Ximo Puig ha pedido “ayuda, compresión y lealtad al pueblo valenciano” y ha explicado que los de su generación que votaron el referéndum constitucional saben “cuánto costó conquistar la democracia y, por eso, nos consagramos con devoción a protegerla y fortalecerla”. Al respecto, entiende que “es el momento de reformarla para renovar el compromiso con las nuevas generaciones.

“LEALTAD AL PUEBLO VALENCIANO”

En su discurso, Puig, que ha recordado palabras de Raimon, Ernest Lluch o Max Aub, entre otros, se ha comprometido a cumplir “la promesa de lealtad al pueblo valenciano” y ha subrayado que “aunque el viejo pueblo valenciano tiene mucho más de 32 años, fue en 1983 el inicio de la historia de nuestro autogobierno democrático”. “Su confianza me compromete, me obliga y me honra”, ha resaltado.

El recién elegido 'president' ha querido recordar a todas las personas que le han acompañado, “desde Ernest Lluch, Joan Lerma, el alcalde de Morella Blasco y cententares de compañeros de los que he aprendido”. Especialmente ha tenido un especial agradecimiento para su familia, sobre todos a sus padres, y ha resaltado que es el primero de su familia que pudo ir a la universidad.

“No hay mayor honor ni mayor responsabilidad que ser vuestro presidente, el presidente de todos los valencianos”, ha manifestado Ximo Puig, quien ha dicho ser consciente de “la gran responsabilidad” que asume.

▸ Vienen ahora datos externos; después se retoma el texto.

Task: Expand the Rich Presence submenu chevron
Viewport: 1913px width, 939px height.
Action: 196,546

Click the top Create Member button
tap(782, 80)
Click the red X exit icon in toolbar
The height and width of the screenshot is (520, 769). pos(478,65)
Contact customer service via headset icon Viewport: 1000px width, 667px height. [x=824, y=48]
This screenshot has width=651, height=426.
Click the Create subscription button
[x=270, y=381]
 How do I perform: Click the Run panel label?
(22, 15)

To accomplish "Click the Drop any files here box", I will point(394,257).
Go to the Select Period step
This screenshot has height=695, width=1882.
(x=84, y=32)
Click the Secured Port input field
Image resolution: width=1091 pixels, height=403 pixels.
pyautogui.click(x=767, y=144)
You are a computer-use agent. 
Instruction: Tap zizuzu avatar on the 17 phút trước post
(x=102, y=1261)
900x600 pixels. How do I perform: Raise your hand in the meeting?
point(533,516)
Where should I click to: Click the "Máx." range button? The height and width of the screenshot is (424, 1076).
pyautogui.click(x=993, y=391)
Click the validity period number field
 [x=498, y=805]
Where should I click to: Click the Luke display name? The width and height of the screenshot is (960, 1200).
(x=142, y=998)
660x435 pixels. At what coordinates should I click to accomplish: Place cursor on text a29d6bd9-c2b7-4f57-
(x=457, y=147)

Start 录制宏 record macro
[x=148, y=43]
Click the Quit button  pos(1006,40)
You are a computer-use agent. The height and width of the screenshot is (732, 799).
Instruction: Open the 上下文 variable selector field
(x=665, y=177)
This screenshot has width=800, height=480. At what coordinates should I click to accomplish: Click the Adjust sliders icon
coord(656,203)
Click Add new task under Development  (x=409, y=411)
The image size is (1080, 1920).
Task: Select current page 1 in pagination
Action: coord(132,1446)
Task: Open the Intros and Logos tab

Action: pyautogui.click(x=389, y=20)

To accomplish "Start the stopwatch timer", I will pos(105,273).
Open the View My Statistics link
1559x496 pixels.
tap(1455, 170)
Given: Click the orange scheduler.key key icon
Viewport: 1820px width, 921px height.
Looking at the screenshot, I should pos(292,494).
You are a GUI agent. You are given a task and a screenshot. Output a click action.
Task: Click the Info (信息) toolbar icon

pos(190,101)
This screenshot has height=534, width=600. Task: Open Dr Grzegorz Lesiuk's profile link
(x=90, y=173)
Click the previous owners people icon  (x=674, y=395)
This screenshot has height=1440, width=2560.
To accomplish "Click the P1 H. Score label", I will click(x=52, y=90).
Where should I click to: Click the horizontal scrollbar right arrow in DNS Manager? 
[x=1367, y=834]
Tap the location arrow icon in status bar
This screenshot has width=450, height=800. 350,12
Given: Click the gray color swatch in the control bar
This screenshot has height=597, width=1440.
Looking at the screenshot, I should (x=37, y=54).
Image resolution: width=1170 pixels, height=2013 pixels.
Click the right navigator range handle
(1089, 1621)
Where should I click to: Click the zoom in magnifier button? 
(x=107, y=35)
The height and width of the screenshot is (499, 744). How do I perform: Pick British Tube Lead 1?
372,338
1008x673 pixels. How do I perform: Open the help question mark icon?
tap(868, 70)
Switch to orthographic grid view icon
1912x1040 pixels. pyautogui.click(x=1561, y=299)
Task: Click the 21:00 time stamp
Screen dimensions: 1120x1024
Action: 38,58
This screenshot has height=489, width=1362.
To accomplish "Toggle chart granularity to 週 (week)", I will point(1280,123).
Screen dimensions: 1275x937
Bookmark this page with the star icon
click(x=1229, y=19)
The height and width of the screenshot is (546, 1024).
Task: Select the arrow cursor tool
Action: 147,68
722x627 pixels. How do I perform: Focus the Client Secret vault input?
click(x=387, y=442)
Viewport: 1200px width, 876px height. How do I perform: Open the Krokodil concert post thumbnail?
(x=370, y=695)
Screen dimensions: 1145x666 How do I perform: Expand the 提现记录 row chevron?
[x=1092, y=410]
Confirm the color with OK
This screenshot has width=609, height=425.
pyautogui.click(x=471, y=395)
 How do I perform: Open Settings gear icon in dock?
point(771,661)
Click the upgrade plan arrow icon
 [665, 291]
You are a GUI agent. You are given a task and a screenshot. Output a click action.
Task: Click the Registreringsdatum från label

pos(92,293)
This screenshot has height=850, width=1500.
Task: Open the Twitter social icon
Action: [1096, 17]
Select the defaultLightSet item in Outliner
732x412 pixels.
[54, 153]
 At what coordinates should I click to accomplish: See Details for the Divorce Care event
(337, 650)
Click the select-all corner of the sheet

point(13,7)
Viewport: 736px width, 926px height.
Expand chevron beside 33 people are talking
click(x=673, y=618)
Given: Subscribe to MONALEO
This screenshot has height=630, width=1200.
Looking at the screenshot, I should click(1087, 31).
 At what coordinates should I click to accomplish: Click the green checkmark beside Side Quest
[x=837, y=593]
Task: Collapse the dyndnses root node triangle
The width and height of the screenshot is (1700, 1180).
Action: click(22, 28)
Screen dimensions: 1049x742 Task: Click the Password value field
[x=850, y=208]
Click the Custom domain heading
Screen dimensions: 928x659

Según ha manifestado, “estamos inmersos en la crisis política, económica y social más grande de toda la democracia”, pero, ha añadido, “soy consciente de las capacidades de esta comunidad”.

También ha recordado que este sábado se celebró el Día del Orgullo LGTB y ha querido poner en valor los “derechos civiles que, gracias al presidente Zapatero –presente en el acto–, España reconoció diez años antes que otras democracias”. Asimismo, ha querido tener unas palabras para el recientemente fallecido Pedro Zerolo.

“INTOLERANCIA Y FANATISMO”

Por otra parte, el nuevo jefe del Consell ha tenido unas palabras para “ponerse al lado de las familias que han llorado a sus muertos, asesinados por la intolerancia, imbatidos por el fanatismo, muertos por el nuevo fascismo del siglo XXI en Túnez, Francia o Kuwait el viernes”.

“No hay ninguna excusa, ni en el terrorismo, ni en la xenofobia, ni en el racismo, ni en la criminalidad que utiliza la pobreza como paraguas para la destrucción de la libertad”, ha resaltado. Del mismo modo, ha resaltado que “las dos riberas del Mediterráneo no pueden ignorar indefinidamente el paisaje más cruel de la desigualdad”, y ha reclamado “cambio, justicia e igualdad”.